Ethiopian Community members who work for Smithfield meat processing, Sioux Falls

Sioux Falls, S.D.  April 17, 2020 (GCDC) - A meat processing plant in South Dakota has become the biggest single-source hotspot of coronavirus cases in the United States, with at least 518 employees testing positive for the virus and at least 126 non-employees contracting the virus through exposure to workers. 

Kulule Amosa’s husband earns $17.70 an hour at a South Dakota pork plant doing a job so physically demanding it can only be performed in 30-minute increments. After each shift last week, he left exhausted as usual but he didn’t want to go home.

He was scared he would infect his pregnant wife with the coronavirus so much so that when he pulled into the parking lot of their apartment building, he would call Amosa to tell her he wasn't coming inside. When he eventually did, he would sleep separately from her in their two-bedroom apartment.

 The concentration of cases has highlighted the particular susceptibility of meat processing workers, who stand shoulder-to-shoulder on the line and congregate in crowded locker rooms and cafeterias. As many as half a dozen plants have shut because of outbreaks.

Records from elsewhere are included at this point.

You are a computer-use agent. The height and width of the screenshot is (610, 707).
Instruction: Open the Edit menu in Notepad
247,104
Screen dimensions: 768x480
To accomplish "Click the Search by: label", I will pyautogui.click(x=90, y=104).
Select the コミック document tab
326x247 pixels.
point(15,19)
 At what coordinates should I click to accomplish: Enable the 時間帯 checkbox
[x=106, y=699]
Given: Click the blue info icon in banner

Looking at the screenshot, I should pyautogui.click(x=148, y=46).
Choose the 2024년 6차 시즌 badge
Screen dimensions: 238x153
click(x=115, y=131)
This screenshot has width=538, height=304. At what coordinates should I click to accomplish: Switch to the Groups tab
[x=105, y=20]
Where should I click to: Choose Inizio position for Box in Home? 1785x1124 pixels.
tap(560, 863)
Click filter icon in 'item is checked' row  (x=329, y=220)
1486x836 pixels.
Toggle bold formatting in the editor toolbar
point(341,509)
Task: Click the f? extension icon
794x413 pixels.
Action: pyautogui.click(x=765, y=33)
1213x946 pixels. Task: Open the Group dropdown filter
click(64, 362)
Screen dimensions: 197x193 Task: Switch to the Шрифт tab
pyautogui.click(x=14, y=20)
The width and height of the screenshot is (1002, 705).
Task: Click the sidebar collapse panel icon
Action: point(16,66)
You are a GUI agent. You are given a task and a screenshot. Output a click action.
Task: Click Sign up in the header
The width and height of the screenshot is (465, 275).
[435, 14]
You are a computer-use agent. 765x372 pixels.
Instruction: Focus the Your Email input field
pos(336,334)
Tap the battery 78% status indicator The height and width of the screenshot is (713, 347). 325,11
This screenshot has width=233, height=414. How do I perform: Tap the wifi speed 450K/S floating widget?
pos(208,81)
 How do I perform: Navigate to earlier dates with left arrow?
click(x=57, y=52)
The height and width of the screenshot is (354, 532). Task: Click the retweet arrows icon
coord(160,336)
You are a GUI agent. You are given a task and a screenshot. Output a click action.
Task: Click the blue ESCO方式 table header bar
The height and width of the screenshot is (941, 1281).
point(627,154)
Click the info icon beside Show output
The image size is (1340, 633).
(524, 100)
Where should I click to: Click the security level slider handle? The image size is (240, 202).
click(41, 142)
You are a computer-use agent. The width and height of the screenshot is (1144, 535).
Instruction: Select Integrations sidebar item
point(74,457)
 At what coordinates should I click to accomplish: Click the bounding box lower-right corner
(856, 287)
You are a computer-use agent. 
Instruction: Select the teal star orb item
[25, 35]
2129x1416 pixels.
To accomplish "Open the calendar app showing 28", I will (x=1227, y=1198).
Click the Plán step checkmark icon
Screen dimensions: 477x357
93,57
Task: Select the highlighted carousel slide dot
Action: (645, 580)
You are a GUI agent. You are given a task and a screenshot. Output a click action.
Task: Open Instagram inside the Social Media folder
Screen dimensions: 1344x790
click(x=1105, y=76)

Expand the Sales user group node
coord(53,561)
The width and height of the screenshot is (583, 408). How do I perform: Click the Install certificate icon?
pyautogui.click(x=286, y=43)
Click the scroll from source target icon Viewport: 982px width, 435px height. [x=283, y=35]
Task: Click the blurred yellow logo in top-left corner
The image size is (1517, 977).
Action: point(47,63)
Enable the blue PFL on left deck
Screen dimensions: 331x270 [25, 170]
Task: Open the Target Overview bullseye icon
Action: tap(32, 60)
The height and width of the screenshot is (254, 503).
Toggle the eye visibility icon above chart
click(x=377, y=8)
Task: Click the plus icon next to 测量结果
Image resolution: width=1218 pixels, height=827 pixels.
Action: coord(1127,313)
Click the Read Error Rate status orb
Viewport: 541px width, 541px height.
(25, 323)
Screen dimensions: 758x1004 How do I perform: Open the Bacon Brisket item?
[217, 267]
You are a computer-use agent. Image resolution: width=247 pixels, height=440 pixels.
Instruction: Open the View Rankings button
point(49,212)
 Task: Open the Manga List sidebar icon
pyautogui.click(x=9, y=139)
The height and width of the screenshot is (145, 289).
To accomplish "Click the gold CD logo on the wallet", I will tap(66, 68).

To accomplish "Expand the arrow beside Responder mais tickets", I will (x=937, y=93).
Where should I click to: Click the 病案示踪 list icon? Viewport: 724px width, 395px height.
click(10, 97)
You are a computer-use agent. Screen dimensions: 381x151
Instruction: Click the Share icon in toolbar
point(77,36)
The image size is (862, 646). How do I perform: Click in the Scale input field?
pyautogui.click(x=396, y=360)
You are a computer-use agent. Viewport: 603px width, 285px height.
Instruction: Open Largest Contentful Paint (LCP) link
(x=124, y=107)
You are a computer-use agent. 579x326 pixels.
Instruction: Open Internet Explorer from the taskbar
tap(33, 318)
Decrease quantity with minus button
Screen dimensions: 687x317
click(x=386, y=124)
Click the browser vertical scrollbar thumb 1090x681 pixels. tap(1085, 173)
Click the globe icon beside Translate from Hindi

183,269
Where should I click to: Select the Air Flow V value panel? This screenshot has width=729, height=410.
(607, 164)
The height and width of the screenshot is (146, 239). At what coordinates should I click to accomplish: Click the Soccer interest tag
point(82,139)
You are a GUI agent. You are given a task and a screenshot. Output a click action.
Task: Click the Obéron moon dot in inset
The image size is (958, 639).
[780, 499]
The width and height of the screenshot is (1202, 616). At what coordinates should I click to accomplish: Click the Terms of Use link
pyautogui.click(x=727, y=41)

Because the workers who slaughter and pack the nation’s meat are vulnerable, so, too, is the supply of that meat. Smithfield CEO Kenneth Sullivan said the closure of the plant, which produces roughly 5% of the U.S. pork supply each day, was “pushing our country perilously close to the edge in terms of our meat supply.”

Amosa and her husband, who are originally from Ethiopia, once saw working at the plant, where she also had a job until she became pregnant, as key to building their new life in the United States: It was well paid, union employment that gave them a community. But amid the coronavirus pandemic, the couple found themselves like many workers whose jobs cannot be done remotely exposed on two fronts: Both their health and their livelihoods were at risk. The couple agreed to speak to The Associated Press on the condition that Amosa's husband not be named because he feared to lose his job.

The plant is vital to a burgeoning immigrant community in Sioux Falls, offering opportunities for even those without a college degree or fluent English. Smithfield offers to pay to start at over $15 an hour, health insurance and plenty of overtime.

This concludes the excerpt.